Starting with the line that contains "December 2014 (832, 2069)" and going on through the end of the listing, copy those lines again, but change "Useful Links" to "Helpful Links" and keep everything else the same.

-------- RECORDS SHOWN --------

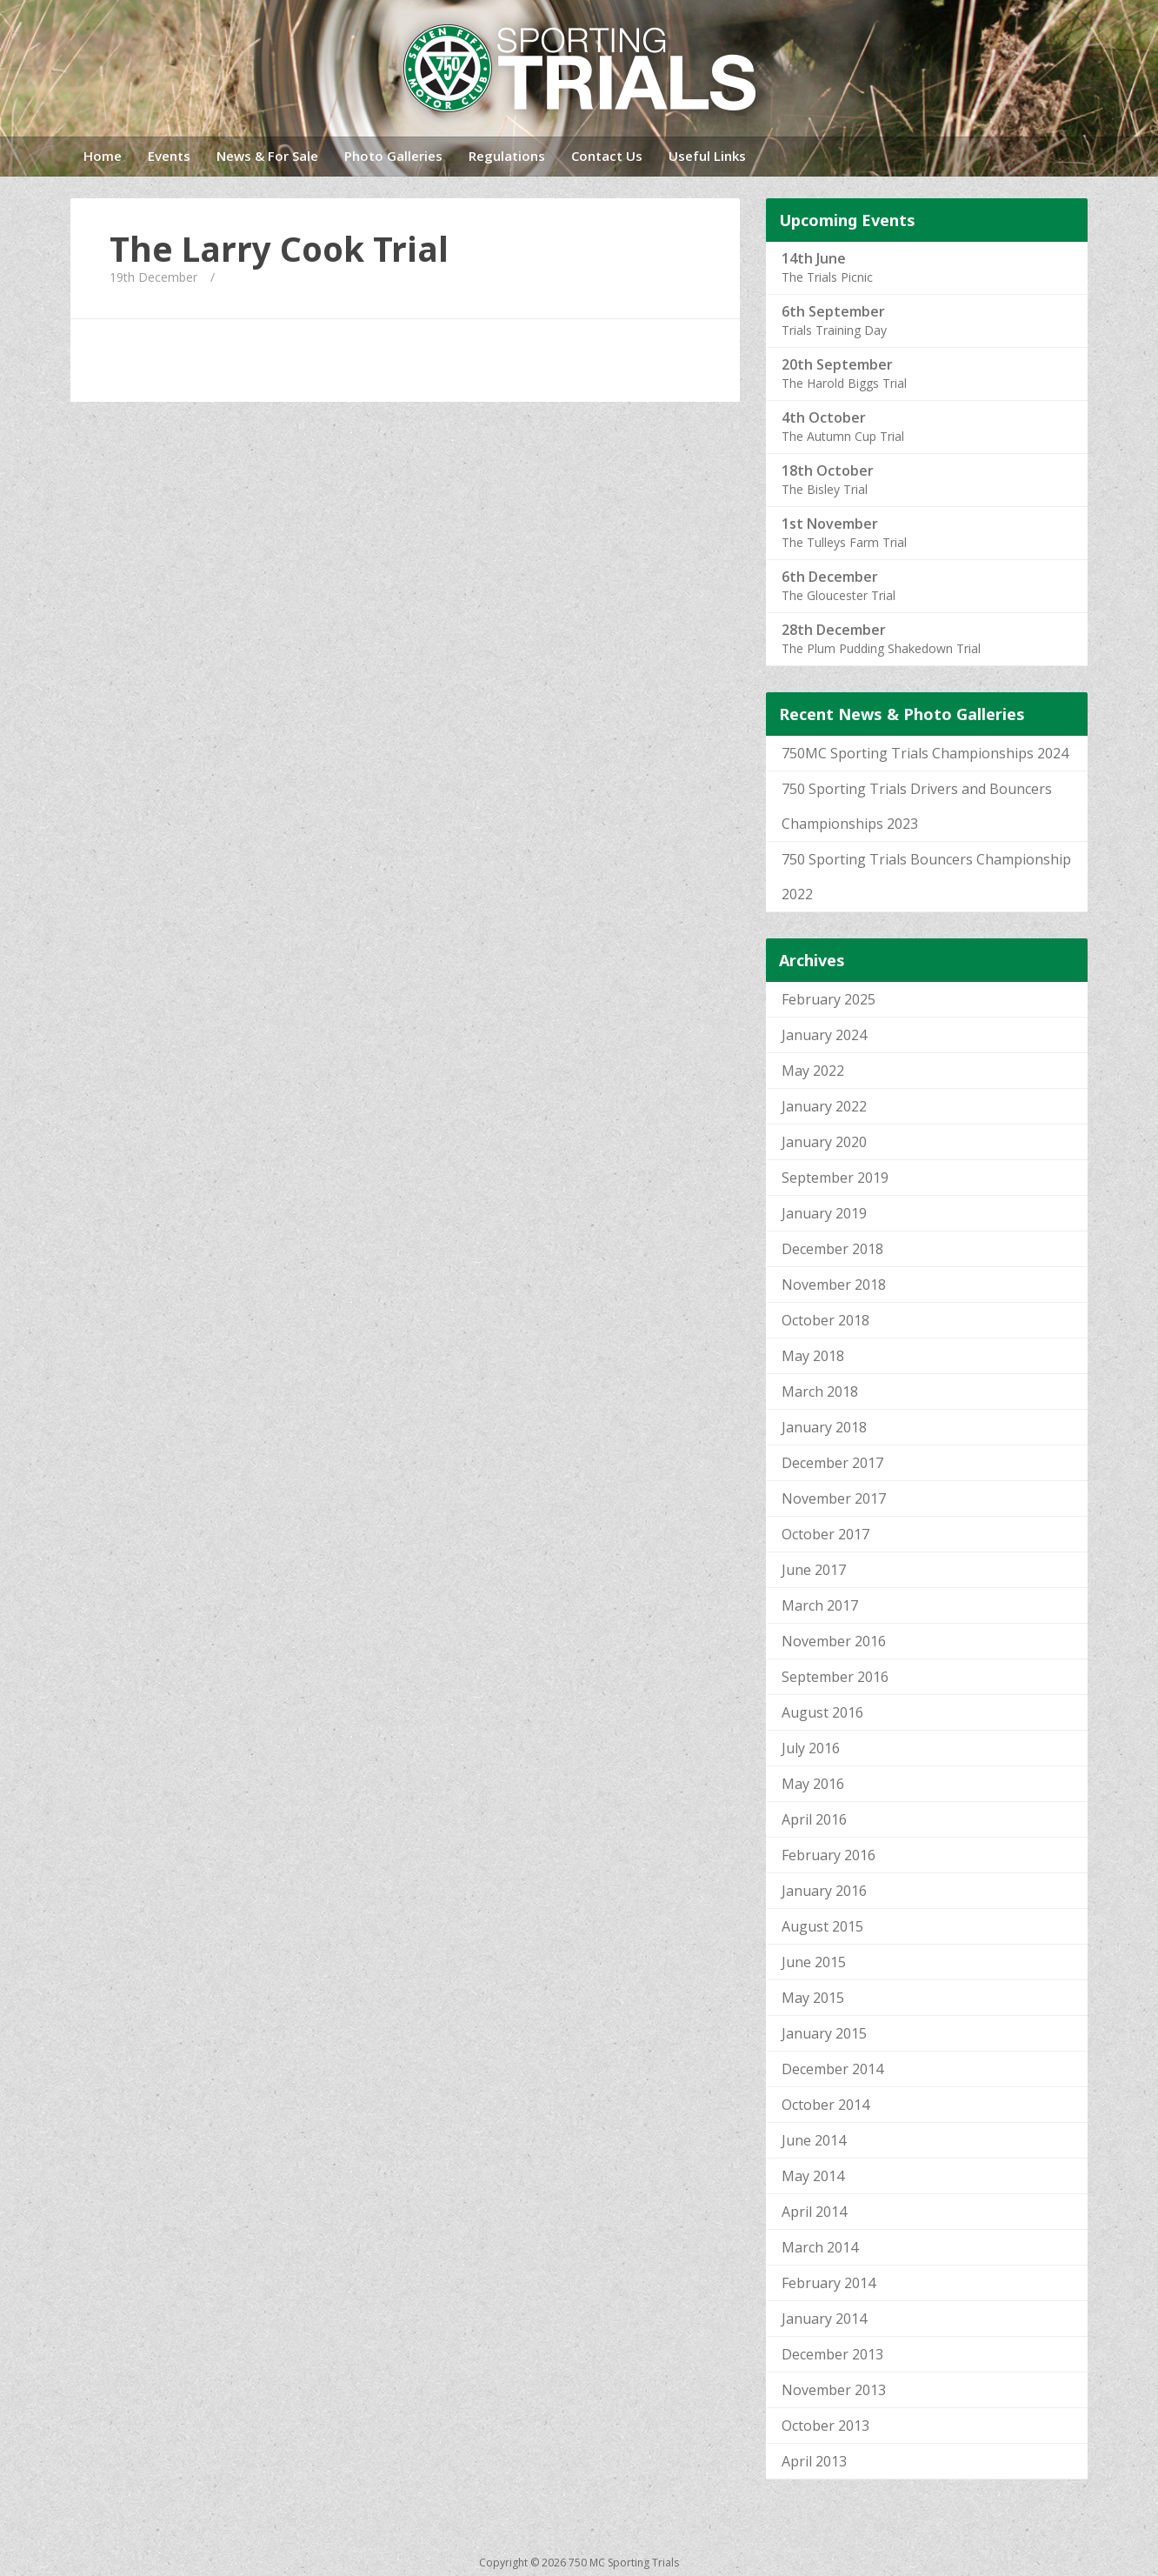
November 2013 (834, 2389)
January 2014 (824, 2318)
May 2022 (813, 1070)
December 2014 (832, 2069)
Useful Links (707, 155)
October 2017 (825, 1534)
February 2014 (828, 2282)
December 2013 (832, 2354)
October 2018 (825, 1320)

--------

| SOLUTION FOR THIS TASK |
December 2014 (832, 2069)
Helpful Links (707, 155)
October 2017 (825, 1534)
February 2014 (828, 2282)
December 2013 (832, 2354)
October 2018 (825, 1320)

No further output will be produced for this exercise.